We poked our heads inside the Occupation Museum of Latvia and finding out that there's no entrance fee, we got ourselves absorbed for an hour looking at displays that chronicle the country's tortured past under both the Nazis and the Soviets. There's even a faithful re-creation of gulag barracks where people on forced labor camps lived. Just looking at the numerous photos on display give one a sense of how brutal the KGB have been.
After passing through a pedestrian underpass, we got into the realm of weekday madness (at least by Riga's standards): on one side, people crossing the bridge across Daugava River either by foot or by bike and on the other, the bumper to bumper traffic of cars, buses and lorries. We could have easily walked all the way to the other side of the river but then the thought of forgetting that we have a bus to catch made us think otherwise. We walked back to the hotel, checked out and went straight into the bus terminal.
Our bus tickets were booked online through Eurolines for 17 euros each. Although travel time to Vilnius is just the same as the journey from Tallinn (about 5 hours), we booked the Lux Express service for some added perk that we really could use: free Wifi and unlimited hot beverage. I'm usually not fond of drinking hot beverages while in a bus as it makes me want to pee often but with a toilet available onboard, I reckon I'll drink as much all the way.

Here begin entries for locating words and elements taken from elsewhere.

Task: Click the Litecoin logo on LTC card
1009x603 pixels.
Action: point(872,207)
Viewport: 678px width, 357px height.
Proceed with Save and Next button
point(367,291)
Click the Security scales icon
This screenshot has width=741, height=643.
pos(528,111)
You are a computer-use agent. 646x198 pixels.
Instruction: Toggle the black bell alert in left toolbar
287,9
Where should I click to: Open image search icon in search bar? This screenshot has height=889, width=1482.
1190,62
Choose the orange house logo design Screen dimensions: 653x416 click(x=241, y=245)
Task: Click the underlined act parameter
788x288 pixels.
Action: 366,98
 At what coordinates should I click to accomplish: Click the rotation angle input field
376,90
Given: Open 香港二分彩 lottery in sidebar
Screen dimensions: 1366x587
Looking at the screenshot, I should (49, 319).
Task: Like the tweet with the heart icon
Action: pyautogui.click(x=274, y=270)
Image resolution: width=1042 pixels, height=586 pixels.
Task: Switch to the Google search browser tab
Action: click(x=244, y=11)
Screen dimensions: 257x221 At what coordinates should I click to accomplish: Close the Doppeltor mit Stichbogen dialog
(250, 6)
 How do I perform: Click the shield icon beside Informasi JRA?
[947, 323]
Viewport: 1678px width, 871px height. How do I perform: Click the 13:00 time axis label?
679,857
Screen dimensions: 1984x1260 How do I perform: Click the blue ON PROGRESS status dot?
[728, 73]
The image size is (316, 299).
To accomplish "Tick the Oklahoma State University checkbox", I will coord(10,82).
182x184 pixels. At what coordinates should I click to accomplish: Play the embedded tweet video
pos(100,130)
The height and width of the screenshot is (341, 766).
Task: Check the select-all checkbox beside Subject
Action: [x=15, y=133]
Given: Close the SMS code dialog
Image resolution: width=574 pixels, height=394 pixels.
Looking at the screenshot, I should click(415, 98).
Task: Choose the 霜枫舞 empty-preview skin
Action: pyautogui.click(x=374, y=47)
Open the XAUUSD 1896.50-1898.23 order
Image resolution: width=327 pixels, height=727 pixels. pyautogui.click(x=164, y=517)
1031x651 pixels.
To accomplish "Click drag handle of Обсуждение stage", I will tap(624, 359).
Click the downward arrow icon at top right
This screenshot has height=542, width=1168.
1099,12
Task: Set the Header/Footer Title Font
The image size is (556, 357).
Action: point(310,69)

Buses in the Baltics do tend to depart on time and our bus was no exception. On the dot, like the ever-efficient Swiss trains, we pulled away from the bus terminal and crossed the Daugava river. From my window seat, the Riga Radio and TV Tower lords it over a distant view of downtown Riga. Built by the Soviets, this tower is Europe's 3rd tallest at 1,209 feet.
Shortly after escaping the last vestiges of Riga's suburban landscape, we found ourselves gazing at bucolic scenes, mostly of farms and fields in what is typically a flat land around this region . No sight of any mountain at all.
As soon as I felt I had enough of green fields and open spaces, I took my laptop out, hooked it into the power port and got connected to the world beyond the farm lands of the Baltics - the Internet! There were emails to check and even a blog update to do but then I wanted to know what's going on back in the Philippines. For some years now, I've been subscribing to the online edition of TFC, my preferred way of watching Pinoy television shows, whether I'm home or on the road.
With free unlimited hot beverages onboard, I was on my way to caffeine overload. What was surprising was the choices offered through this self-service Starbucks: caffe latte, caffe macchiato, cappucino, espresso, hot chocolate and hot water for tea lovers (with a variety of tea to choose from). For five hours, we took turns giving ourselves a shot at being a barista.
The journey was soon over and just like our hotel in Riga, we merely walked from the bus station in Vilnius, crossed a small park and into the lobby of Panorama Hotel where we checked in. As usual, there's no aircondition but this room is way better as we could actually open the window wide enough to let the breeze in.